Çok önemli bir tesbiti daha var hocanın “ Türkiye modernite devrimini yaşamadı. Eğer yaşamış olsaydı yurttaş bilincide gelişmiş olurdu. “ Devam ediyor Fikret hoca : “Modernite eski rejimin geleneksel ideolojisinden , düşünce tarzından köklü ve radikal kopuştur. İnsanın değiştirebilir , benim aklım bana yeter diyebilmesidir…Bugün söz konusu olan kapitalizm tarafından işgal edilmiş , içi boşaltılmış modernitedir… Modernizm sonrası denende burjuva ideolojisi ve onun çelik çekirdeği olan liberalizmdir…”
Yaşanmamış modernite devrimi yerini yaşanan gerici – faşist iç içe geçmişliğe bıraktı. Ben bunu faşis(t)lam olarak değerlendiriyorum.
Dünya ekonomisi ulusal ekonomilerin toplamı değildir tesbiti çok önemli. Ekliyor Fikret hoca “ …1700 lü yıllarda Hindistan Avrupadan daha iyi durumdaydı. Ya şimdi ? Avrupadan farklı olmak geri olmak sayılıyor. Çevre ülkelere kredi , teknik yardım vd. göndermek oyalamak demektir…Bugün nerede bir kandırmaca , aldatmaca süreci yaşanıyorsa o süreci tanımlayan kavramlar önüne arkasına ek almakta. Sürdürülebilir kalkınma , sürdürülebilir ekoloji vs…”
Sürdürülebilir sömürgeciliğin altında ; siyaseten bağımsız fakat ekonomik – ideolojik – politik olarak bağımlı hükümetlerin ve yandaş işbirlikçi burjuvazinin varlığı yatmaktadır. Bu bağımsızlığın ürettiği işbirlikçi yapılarla motiflenmiş coğrafyalarda kapitalizm varsa demokrasiden söz etmek imkansız hale gelmektedir analizi şu önermeyle destekleniyor: demokrasi , ekonomik ve sosyal eşitliği varsaymaktadır.

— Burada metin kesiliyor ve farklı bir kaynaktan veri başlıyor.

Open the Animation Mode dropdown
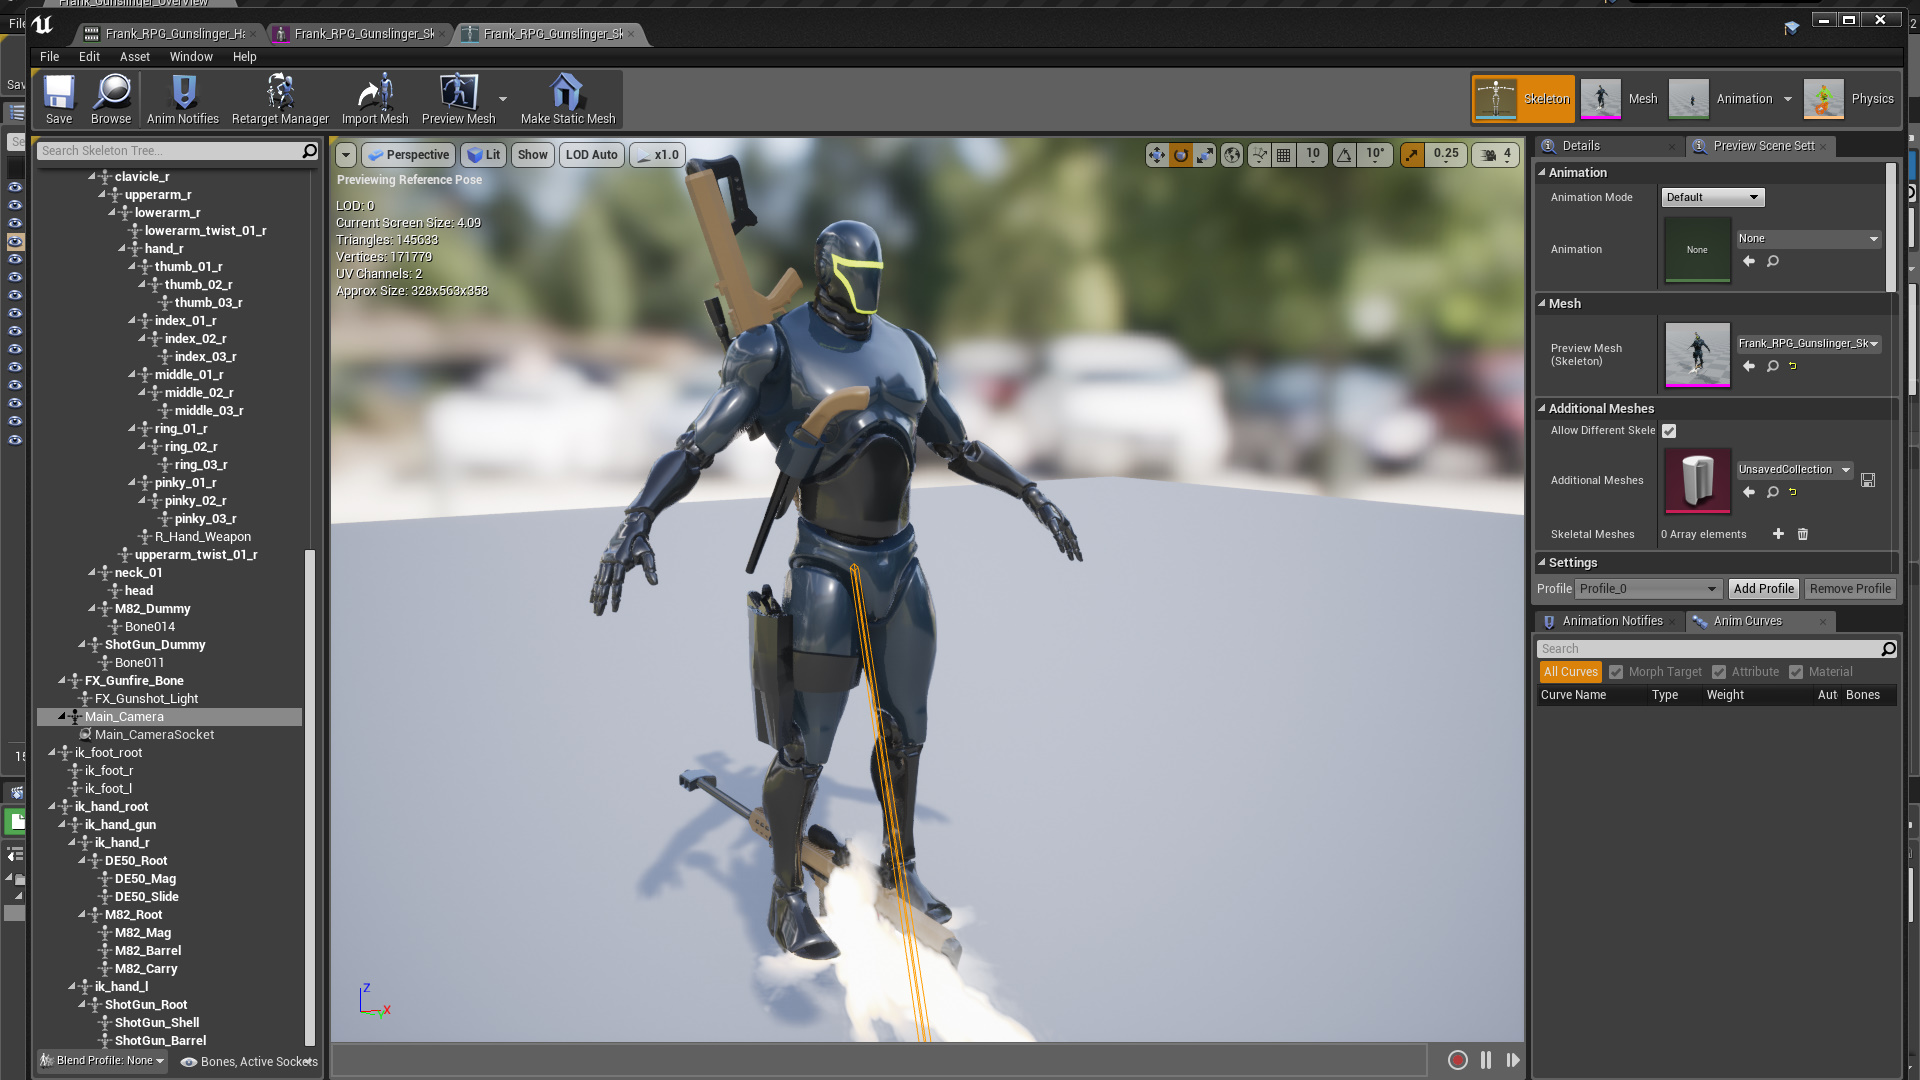The image size is (1920, 1080). click(1709, 195)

Bu eşitsizlik yumağında kendi gerçeğine kendi gözü ile bakamayan yığınlar başkasının tuttuğu aynaya da diyor Mete hoca, taş atamazlar , aynayı kıramazlar.

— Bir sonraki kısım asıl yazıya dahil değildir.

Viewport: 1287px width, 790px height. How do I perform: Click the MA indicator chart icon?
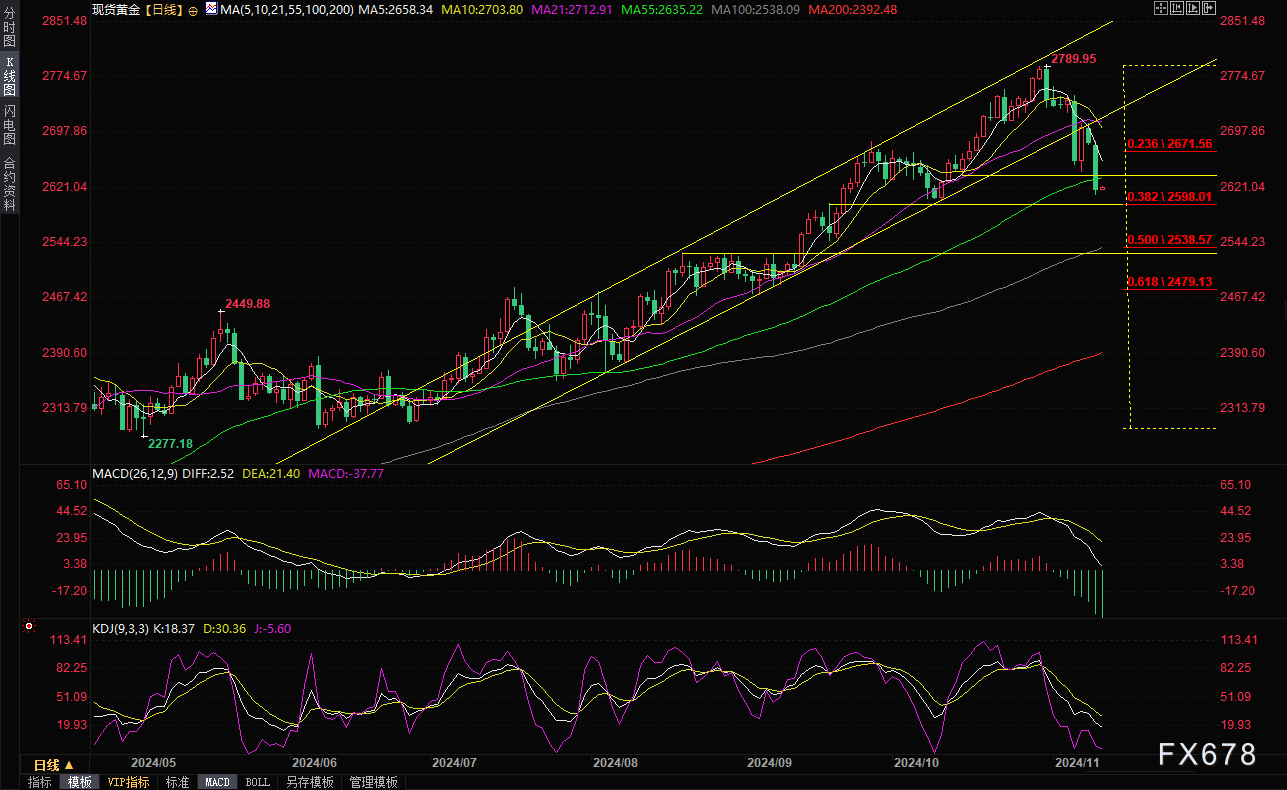211,8
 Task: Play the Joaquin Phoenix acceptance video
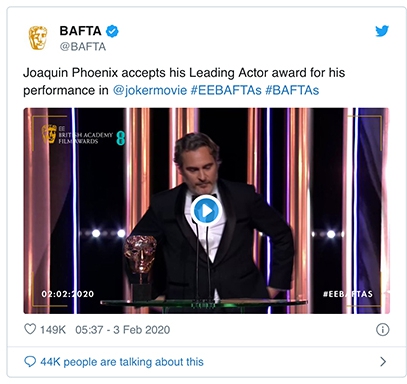206,211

Bu yumağın içindeki sol perspektifte marksist teoriyi ideolojiye , resmi marksizme indirgemiş durumdadır. Muhalefete dahi muhalefet eden marksist teori zaman içinde eleştirel gücünü yitirmiş bulunuyor bu çevreler için.

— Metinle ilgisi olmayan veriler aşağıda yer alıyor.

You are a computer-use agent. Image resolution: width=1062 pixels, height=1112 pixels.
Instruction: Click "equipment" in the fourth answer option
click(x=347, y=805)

Bugün 81 yıllık yaşamı ile Türkiye’nin pratik tarihinin içinden gelen Fikret hoca, mücadele , birikim ve radikal muhalifliğin en önemli simgelerinden birisi , yakından tanıdığım içinde birincisidir diyebilirim. Hocanın derin bilgi ve tecrübe ile örülü yaşamını net ve anlaşılır bir titizlikle sunan Mete Kaan Kaynar hocayı da ayrıca kutlamak gerek.
Yazının başlığı ile bitirelim . Kendi gerçeğini yansıtmayan aynaya taş atan radikal bir muhalifin portresidir Fikret Başkaya hocamız.